As adults, we have a pretty clear idea of what does and doesn’t work when it comes to solving problems. As our children grow and come to us with more and more complex problems, we begin to feel like the ultimate problem solver. Many times, unbeknownst to us, our ego becomes inflated and we feel like we always know the better answer to any situation with our child.
This attitude can prohibit crucial development when it comes to a child solving their own problems. When they are at school, or on their own with friends they may question their own instincts and have apprehension when it comes to solving a problem on their own.
Our first instincts usually are right. Boiled down to the most basic level we are all animals. We get that feeling in our stomach when we are nervous or afraid, we get an exhilarated feeling when we are excited or complete a goal, and so on.

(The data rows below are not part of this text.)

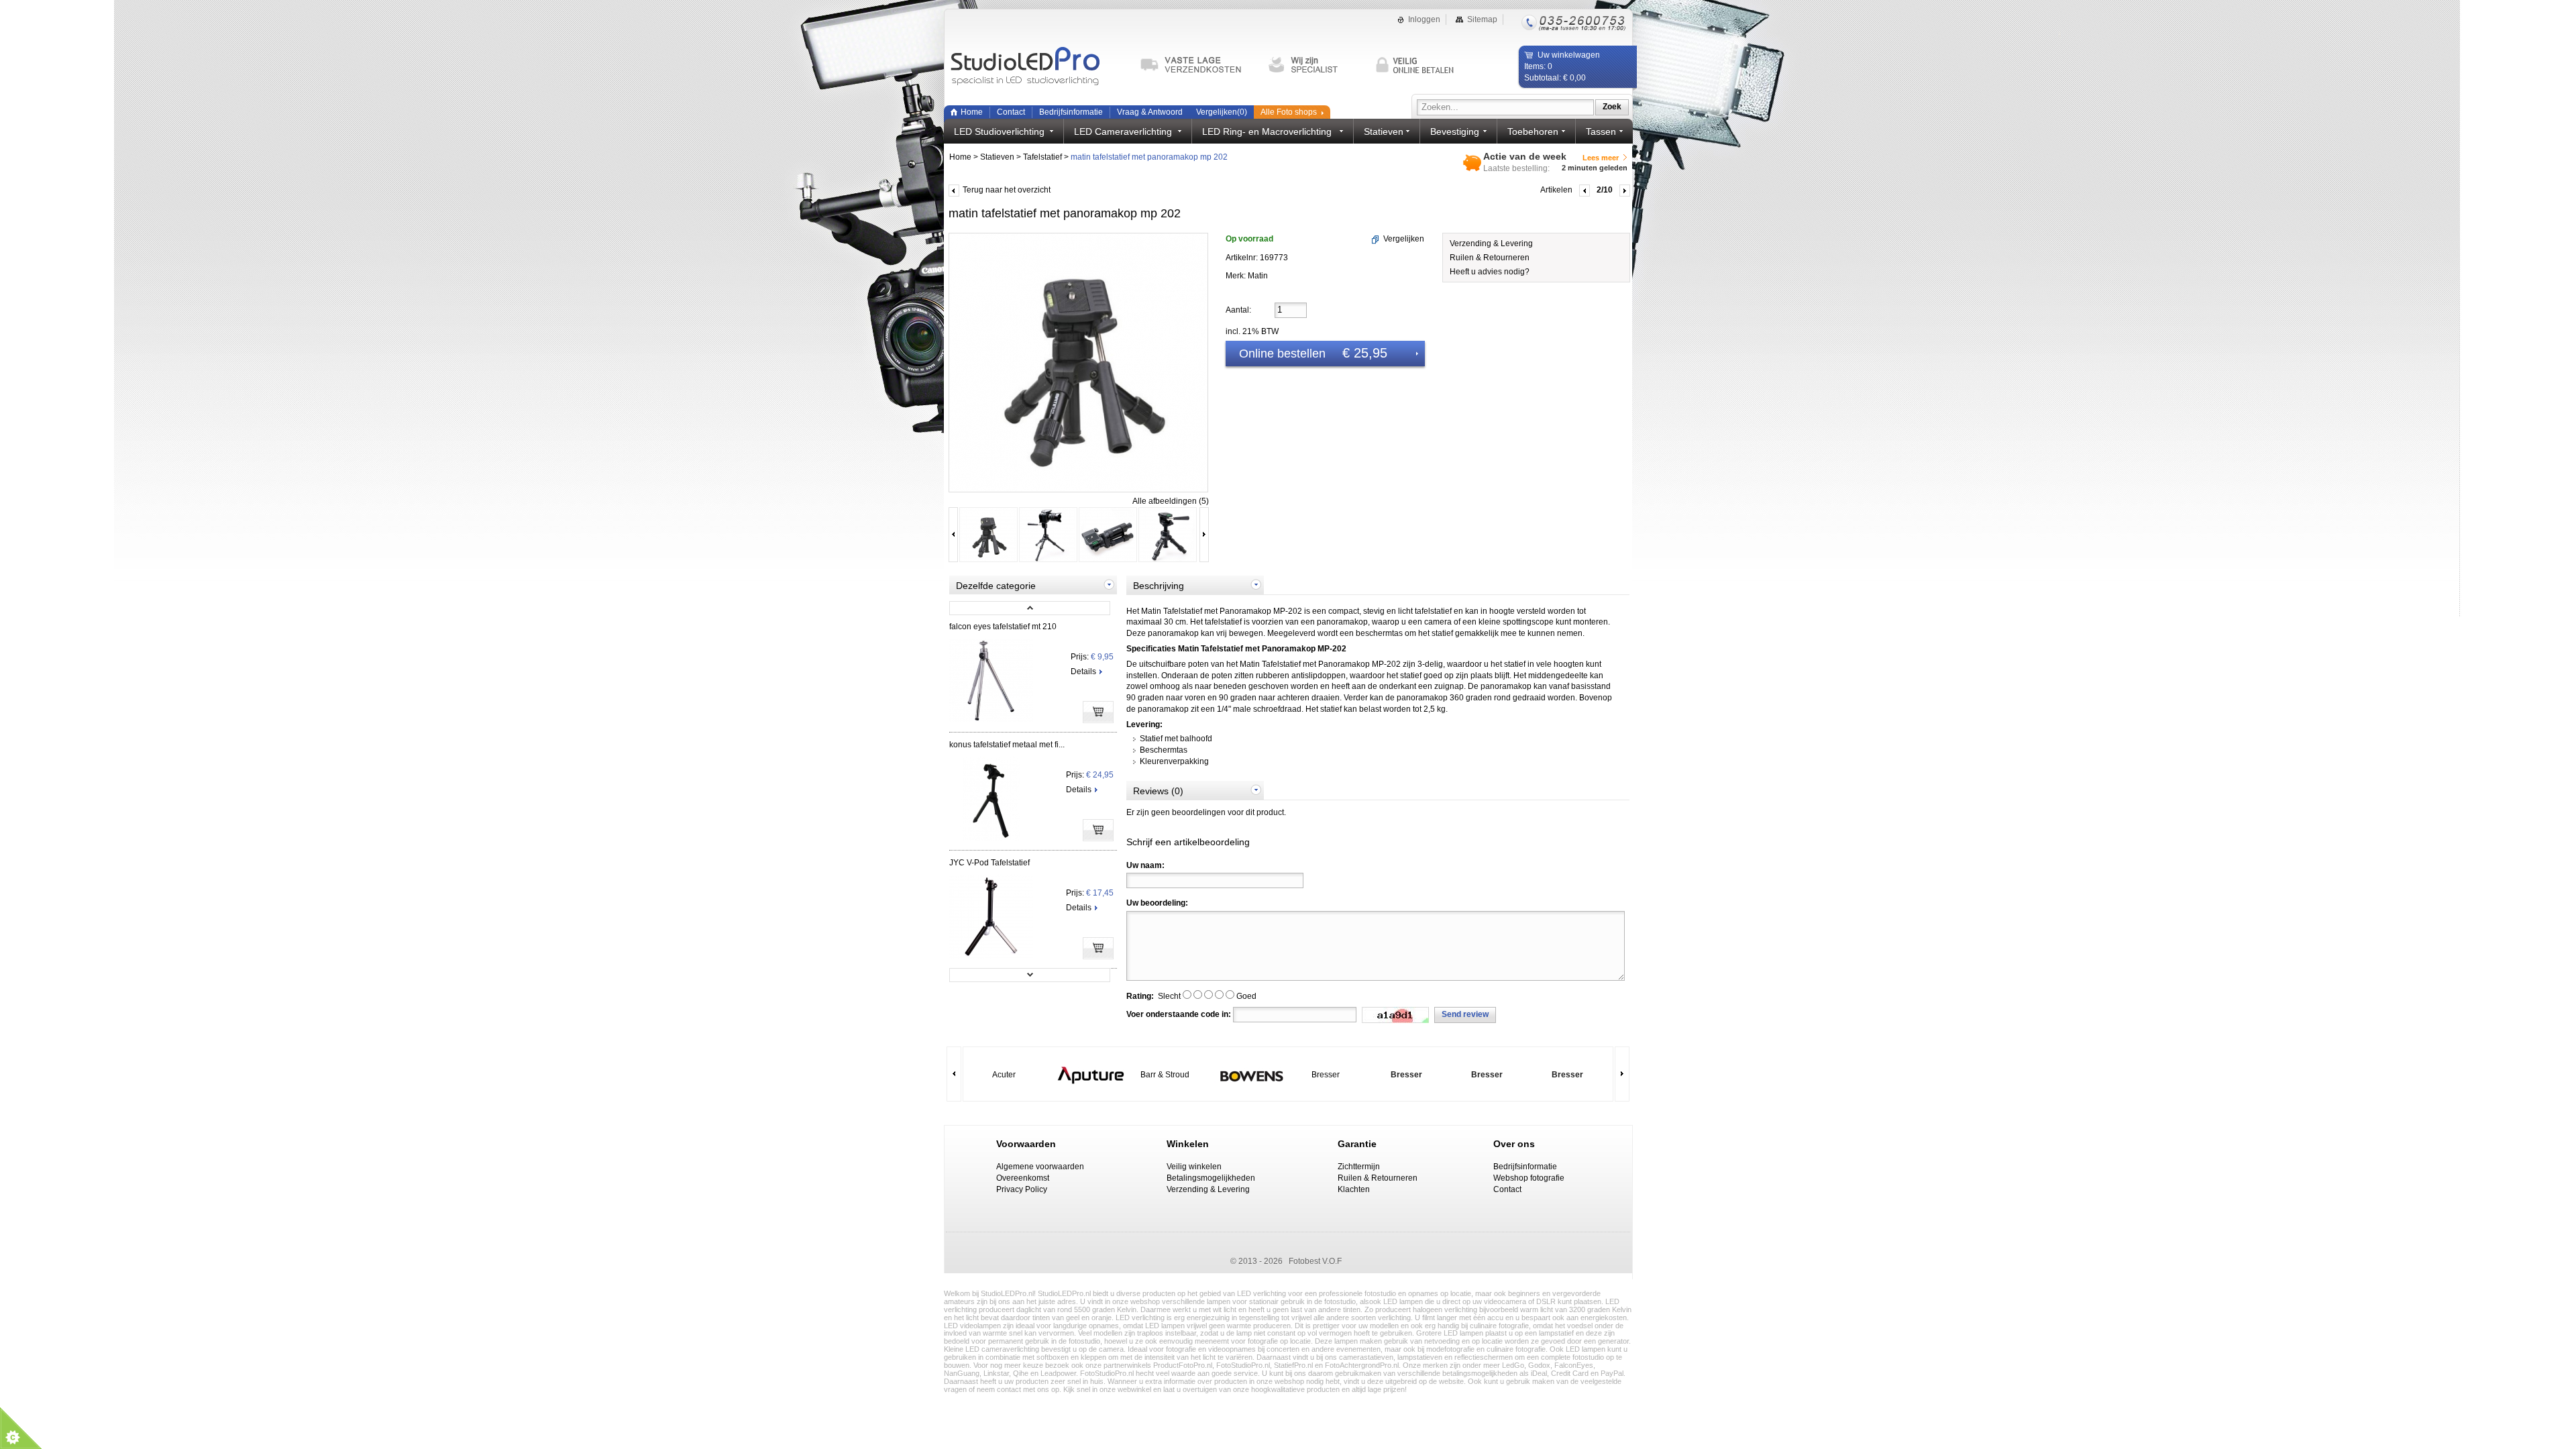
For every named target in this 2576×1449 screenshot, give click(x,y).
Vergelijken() (1221, 112)
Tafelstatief (1042, 157)
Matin (1258, 275)
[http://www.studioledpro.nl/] (1038, 67)
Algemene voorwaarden (1040, 1166)
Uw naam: (1145, 865)
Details (1083, 671)
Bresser (1325, 1074)
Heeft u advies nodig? (1489, 271)
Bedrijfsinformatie (1071, 112)
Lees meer (1600, 158)
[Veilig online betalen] (1423, 65)
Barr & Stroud (1164, 1074)
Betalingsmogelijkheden (1211, 1178)
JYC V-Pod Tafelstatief (989, 862)
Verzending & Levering (1491, 243)
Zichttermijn (1359, 1166)
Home (972, 112)
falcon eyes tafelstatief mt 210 (1003, 626)
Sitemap (1482, 19)
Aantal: (1238, 310)
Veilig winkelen (1194, 1166)
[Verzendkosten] (1196, 65)
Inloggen (1424, 19)
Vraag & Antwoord (1150, 112)
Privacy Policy (1021, 1189)
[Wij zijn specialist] (1315, 65)
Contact (1011, 112)
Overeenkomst (1022, 1178)
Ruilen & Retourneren (1489, 257)
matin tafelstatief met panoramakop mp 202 (1149, 157)
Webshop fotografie (1528, 1178)
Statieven (997, 157)
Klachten (1354, 1189)
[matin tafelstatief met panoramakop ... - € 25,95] (988, 560)
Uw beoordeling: (1157, 903)
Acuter (1004, 1074)
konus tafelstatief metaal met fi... (1007, 744)
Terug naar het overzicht (1007, 190)
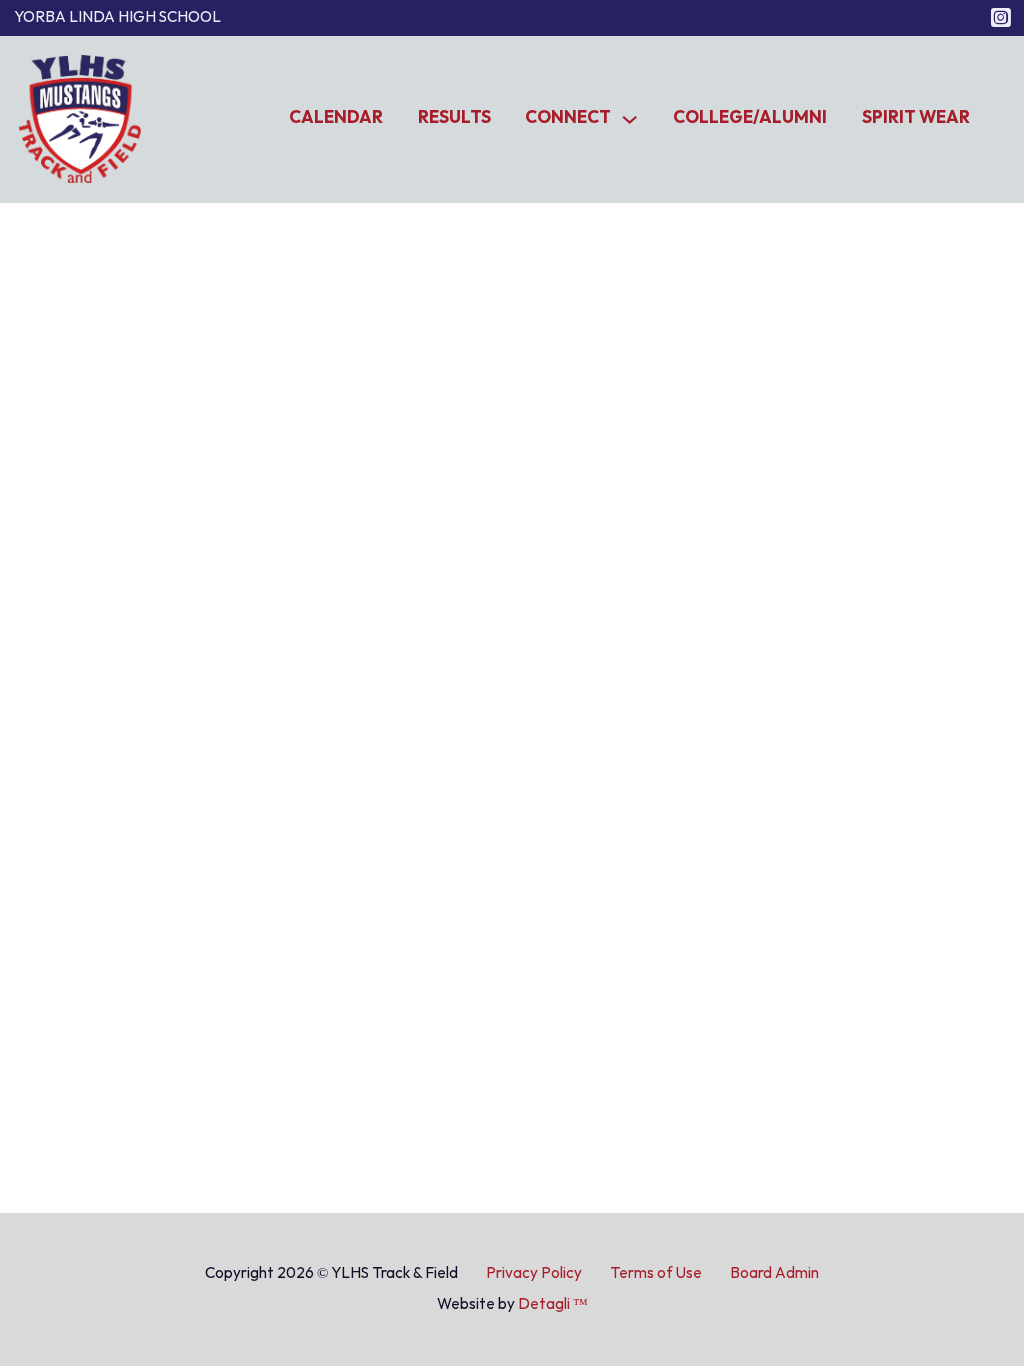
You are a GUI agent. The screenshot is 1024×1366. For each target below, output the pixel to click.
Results (454, 118)
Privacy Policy (534, 1273)
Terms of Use (656, 1273)
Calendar (336, 118)
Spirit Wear (916, 118)
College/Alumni (750, 118)
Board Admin (774, 1273)
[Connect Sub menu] (629, 119)
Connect (568, 118)
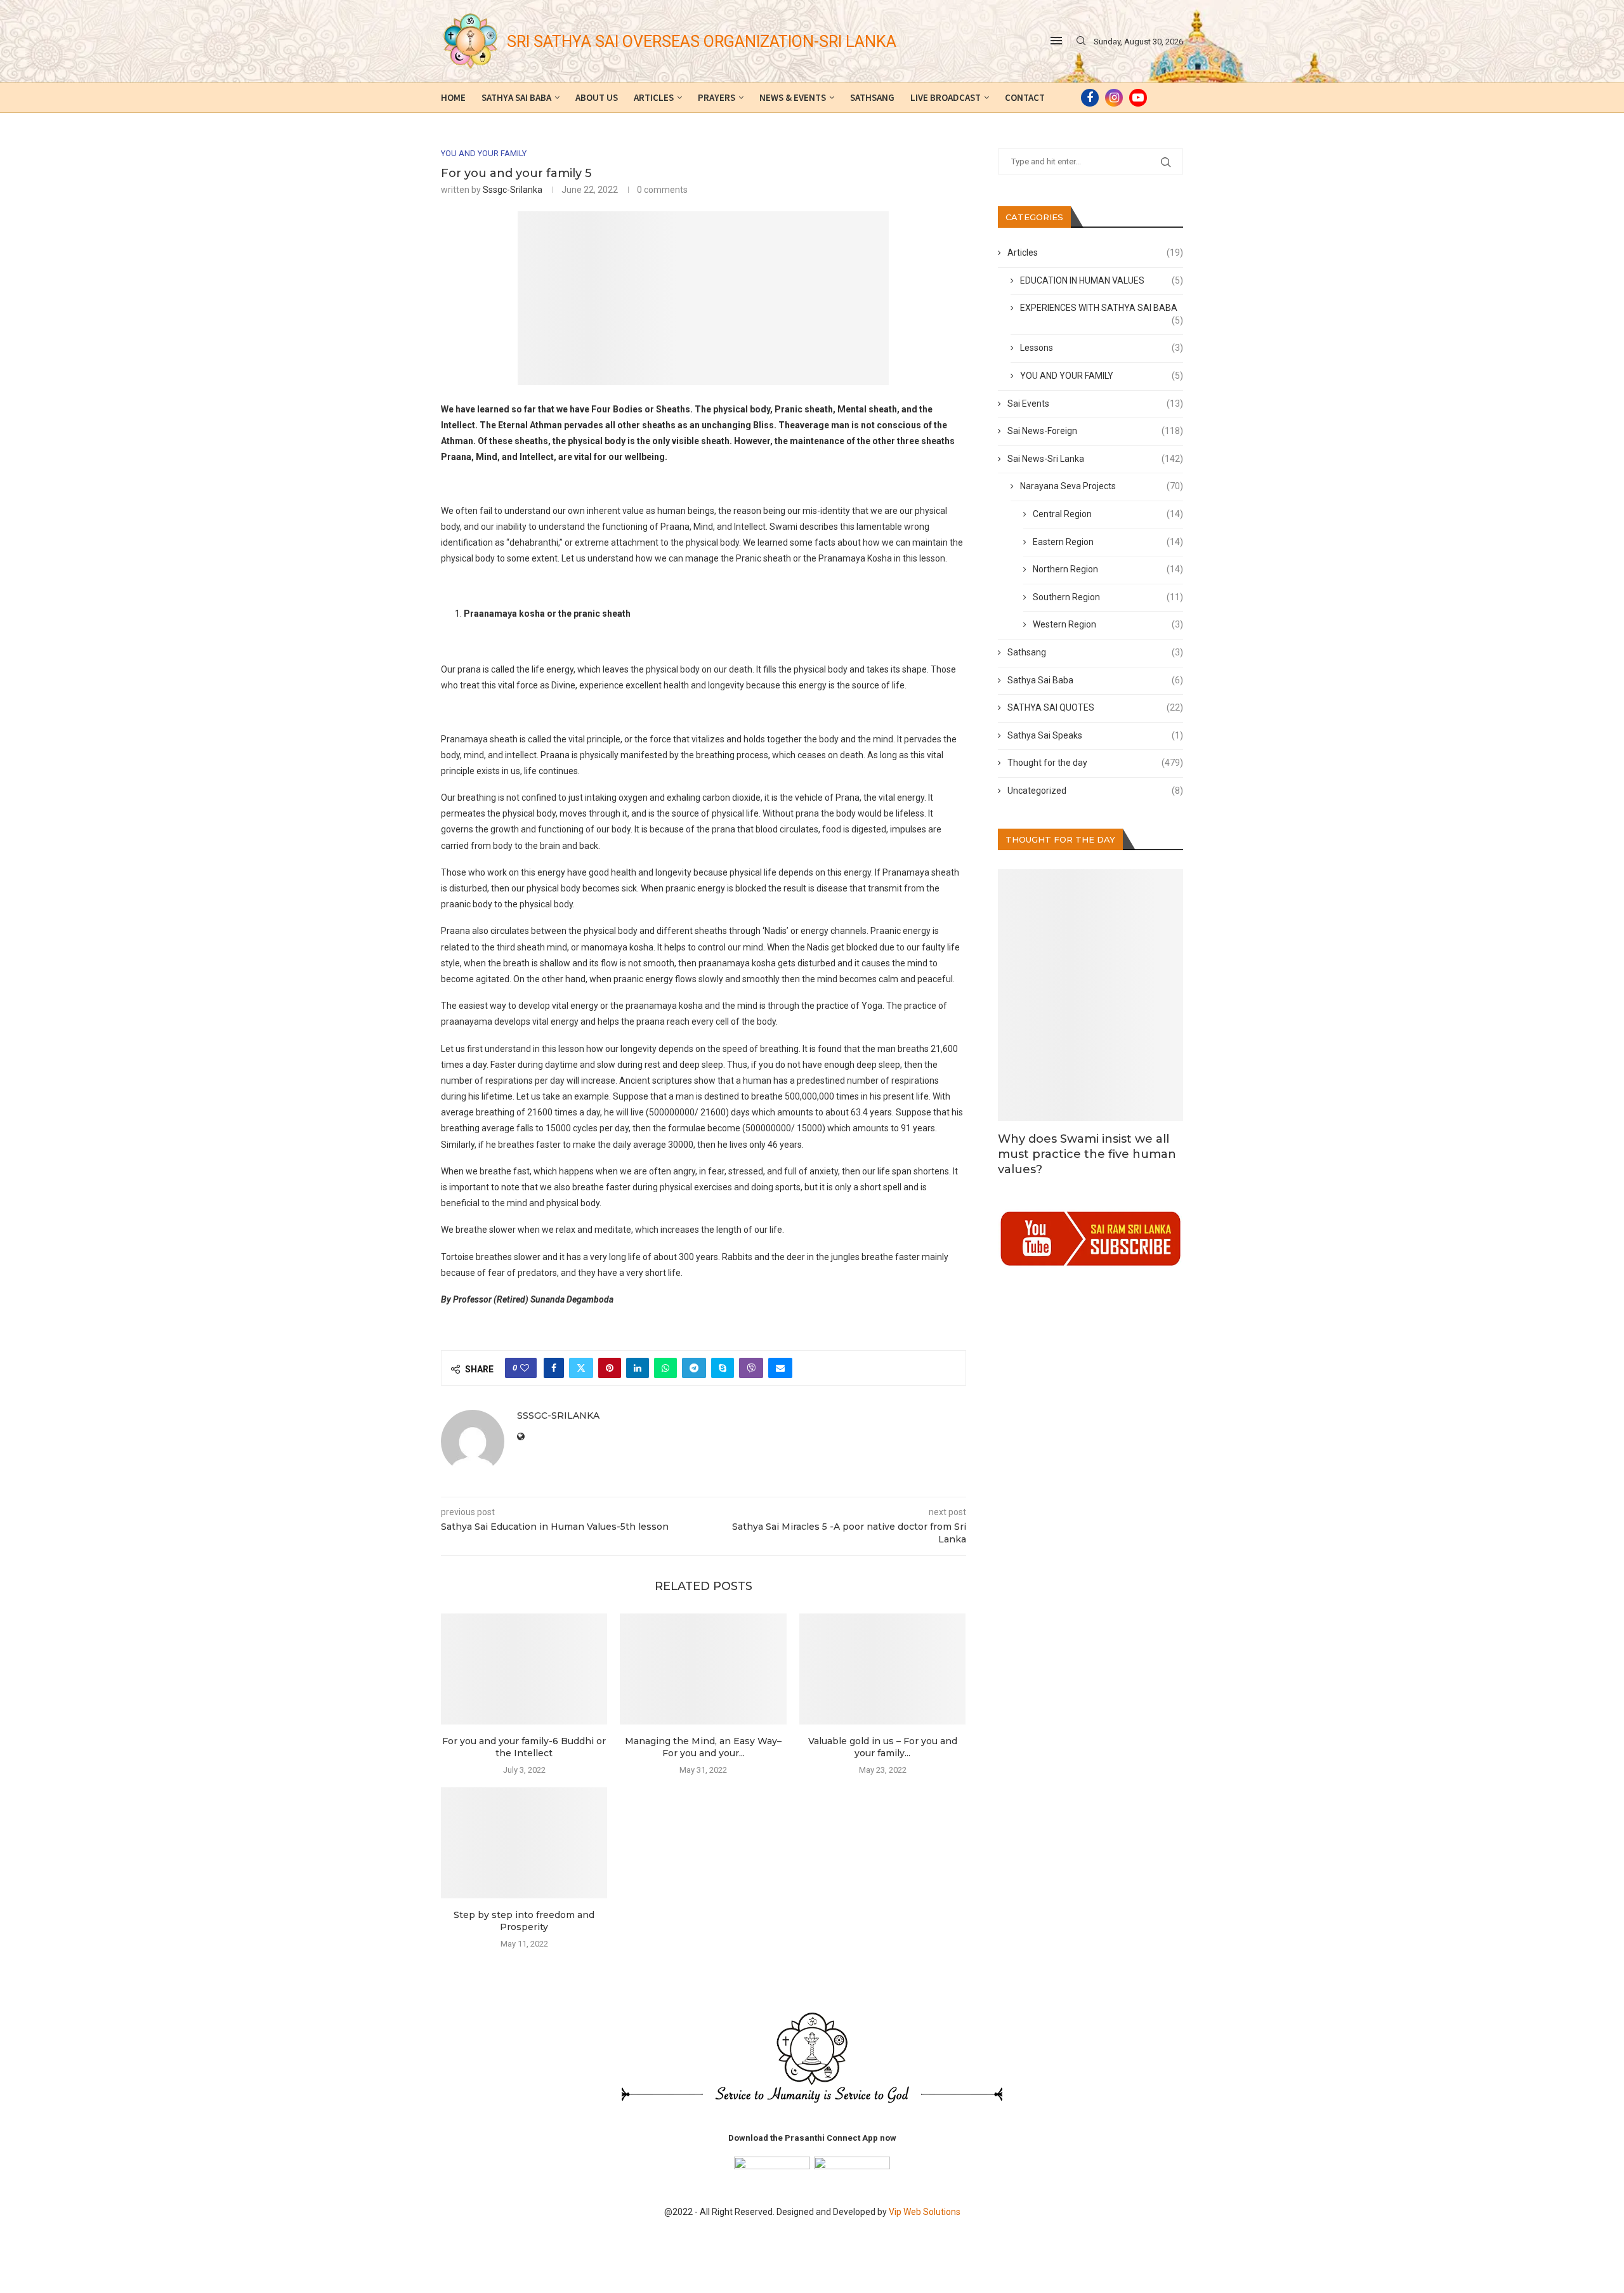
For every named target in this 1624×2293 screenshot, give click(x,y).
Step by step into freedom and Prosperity (524, 1921)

When we do not allow our children to solve even the simplest problems for themselves, we are teaching them to always look for instruction and external direction outside of themselves when it comes to crucial decision making. A perfect example would be when my daughter spilled her milk at the kitchen table. First instead of reacting to the situation she looked at her parents to react to her simple mistake. After she processed the fact that there was no punishment for spilling milk, she blankly looked at me waiting for instruction. Instead of mopping up the milk, or telling her to get a rag, I asked her to solve the problem. The milk sat on the ground for a little longer than I would have liked, but she took the time to think of what would be the best way for her to clean up her mistake. She looked in our pantry and stumbled between paper towels or a dishrag, before deciding on grabbing the mop. This simple exchange subconsciously can help her build confidence in her own decision-making. Good job kiddo, clean up that milk!
This is a wonderful process to start early. If she doesn’t train her brain to react in small situations of panic, I cannot expect her to have confidence when it comes to bigger situations when she is older. Learning to follow her instincts and react swiftly with confidence is something very beneficial to children. One day it is spilled milk and the next day it can be some serious peer pressure.
Similar scenarios could be figuring out her homework instead of giving into parental frustration and telling her to skip it. Allowing her to clean up her own mess instead of reacting in an angry manner and begrudgingly cleaning it myself.
I often wonder why children make stupid decisions, especially ones that can negatively impact their life. If they are not taught from an early age to follow their instincts when it comes to a problem, they might not know to trust them when the problem is more serious.
Many times I try and place myself behind the eyes of a child and think of things that would have helped me at that age. Confidence is a huge thing with children, and as they are told more and more what to do, how to do it, and how to behave they truly start to second-guess their own instincts, feelings and reactions. It is up to us as parents to really help reinforce their own decision-making, even if it means leaving a puddle of milk on the floor. Sometimes we have to put ourselves in their shoes, get down on the ground and play, and remember what it was like to be a child.
The best way we can impart our wisdom is not dictating their every move, but gently guiding them in the right direction and helping to build their confidence in the person that they are so they can make smarter decisions as they grow.